I'm just trying to understand more, not trying to disagree but trying
to be convinced. As you said there's no big win to be had by enabling
byte access to filesystem metadata that are stored on the persistent
memory, presumably you have measured such across a range of workloads?
including file utilities such as mv, rename, touch etc which do only
meta data manipulations as mentioned in the PMFS paper.

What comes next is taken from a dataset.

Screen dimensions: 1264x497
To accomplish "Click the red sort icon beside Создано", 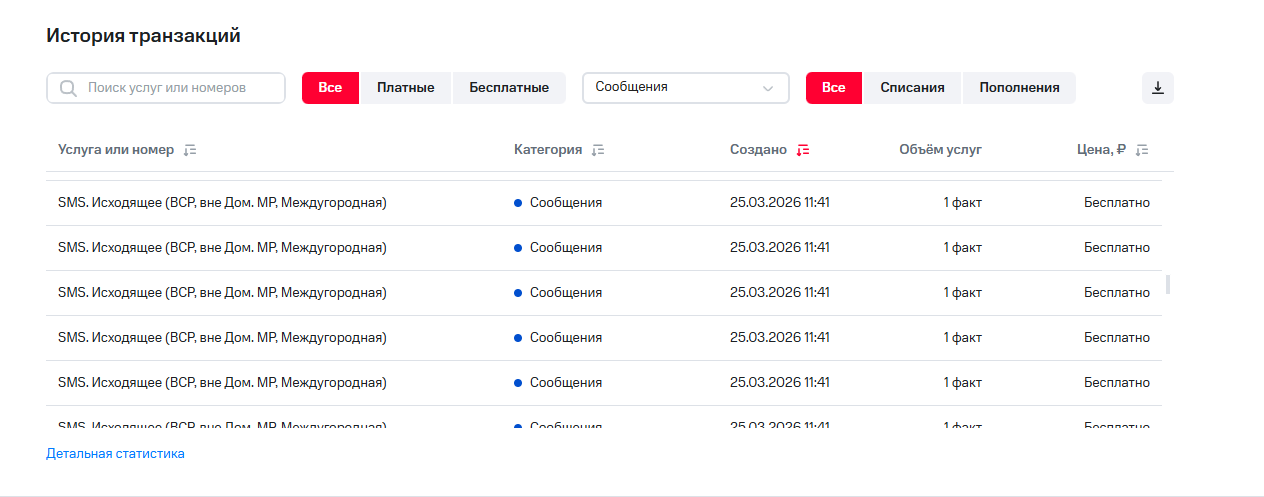I will click(x=802, y=150).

I suppose the persistency support still needs to be built on top of
the DAX, or does the file APIs like read() and write() have been
rewritten with such, which would need to support different
architectures if ext4 already worked with a few architectures.

Thanks

Jack
Jack Harvard


On Thu, Apr 23, 2015 at 3:37 PM, Matthew Wilcox <willy at linux.intel.com> wrote:
> On Thu, Apr 23, 2015 at 11:50:19AM +0100, Jack Harvard wrote:
>> The recently released Linux 4.0 ext4 filesystem can be enabled with
>> DAX which bypasses the page caches, looks it's not byte-addressable,
>> but still using a block device/ram driver for accessing the PM.
>>
>> Wondering whether there is a list of differences between ext4 with DAX and PMFS?
>
> PMFS is buggy and unsuitable for use in a production environment.
> We looked at fixing it, and decided it was unfixable without a rewrite.
> DAX is the approach we decided to pursue instead.
>
> The fact that it sits on top of a block device isn't terribly relevant ...
> user data is read/written through byte accesses.  Filesystem metadata
> still goes through the block I/O path, but we don't think there's a big
> win to be had by converting the filesystem to do byte accesses instead.